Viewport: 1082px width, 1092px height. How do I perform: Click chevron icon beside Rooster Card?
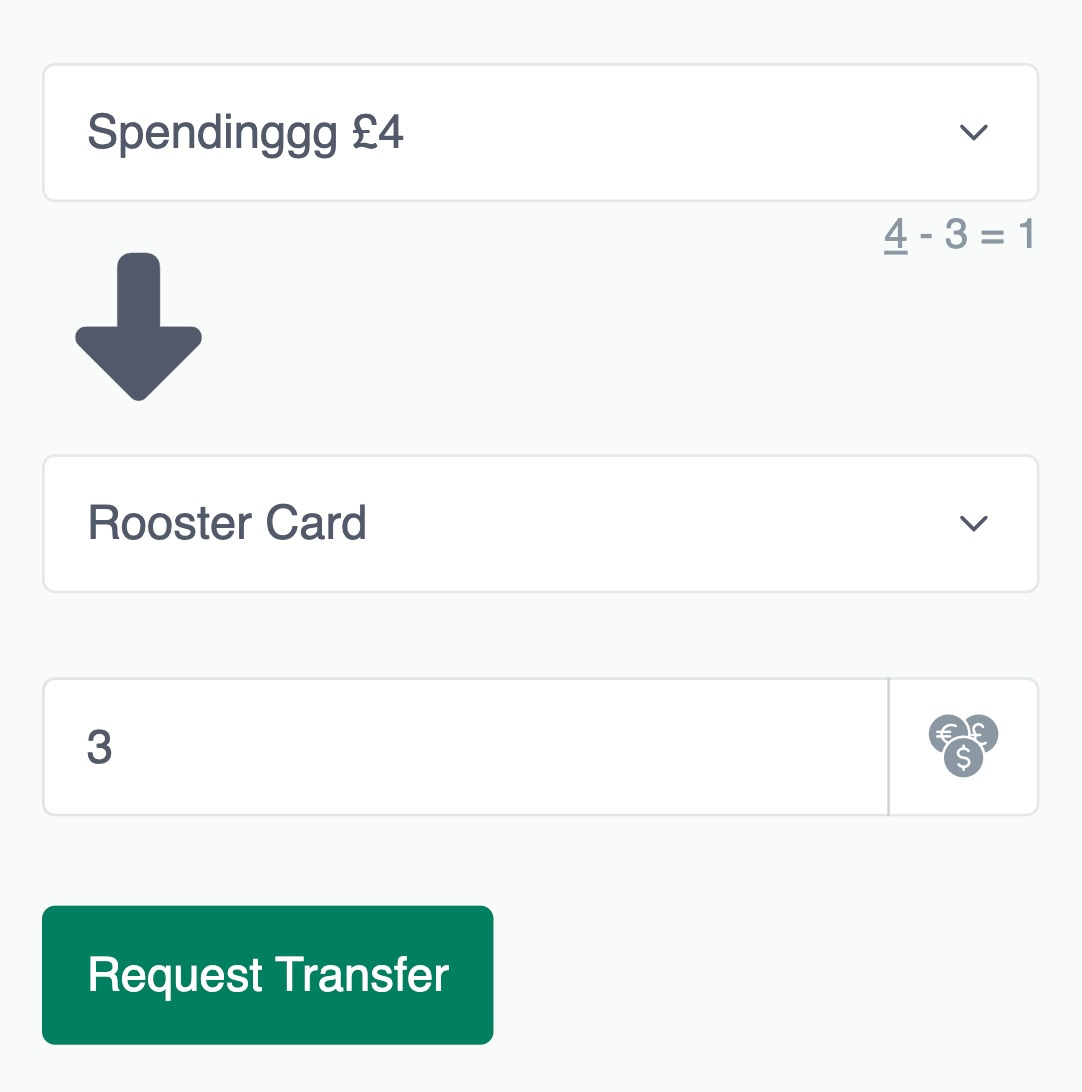(973, 523)
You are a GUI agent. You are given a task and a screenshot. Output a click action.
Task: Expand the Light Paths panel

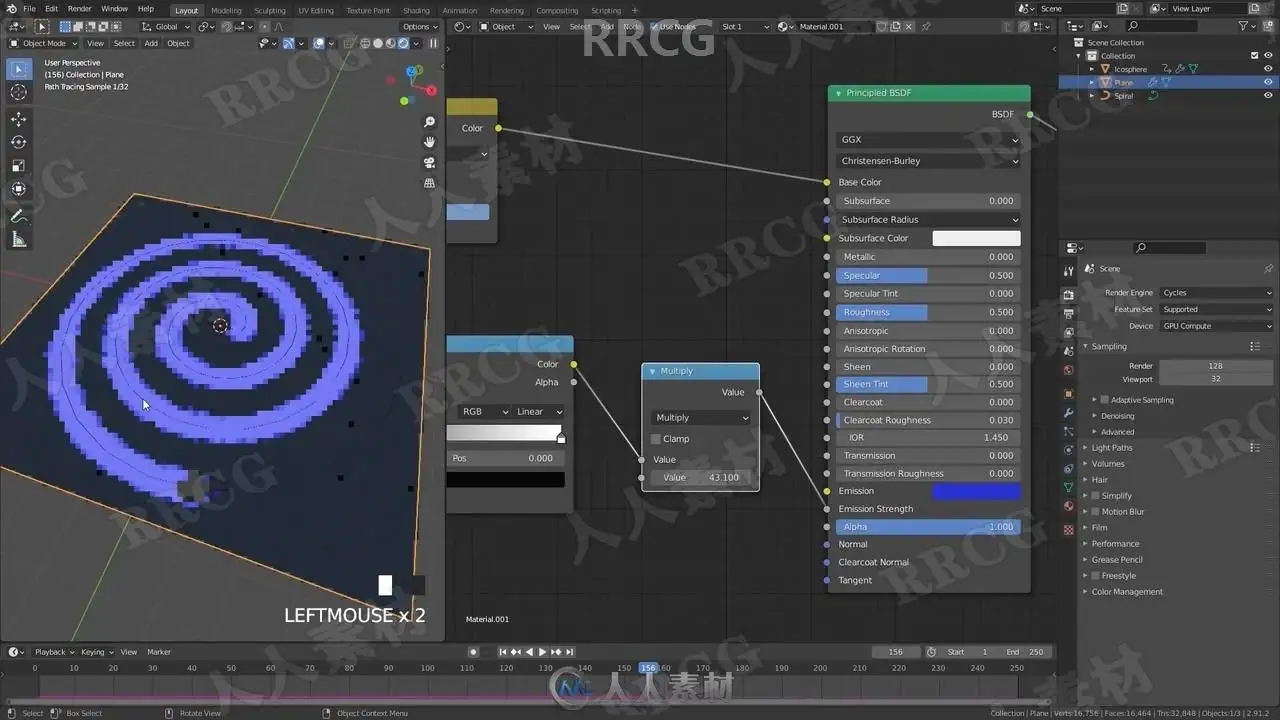pos(1111,448)
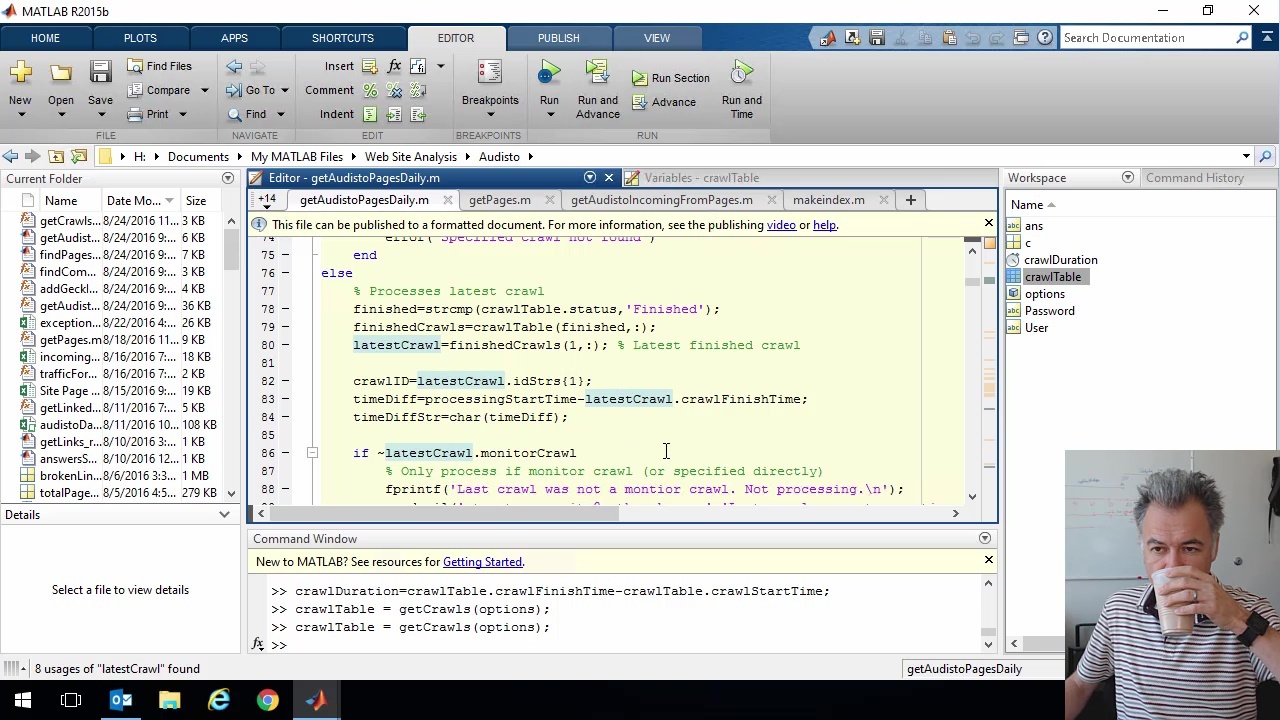Click the New file icon
1280x720 pixels.
click(20, 73)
————————
_EXERCISE BRIEF_
Return, exactly as they stand, all of the lines above, but not the pictures.

_YOUR SOLUTION_
Viewport: 1082px width, 1092px height. How do I perform: Click chevron icon beside Rooster Card?
(973, 523)
You are a GUI agent. You are given a task and a screenshot. Output a click action.
Task: Expand the Light Paths panel

pos(1111,448)
Click the New file icon
1280x720 pixels.
click(20, 73)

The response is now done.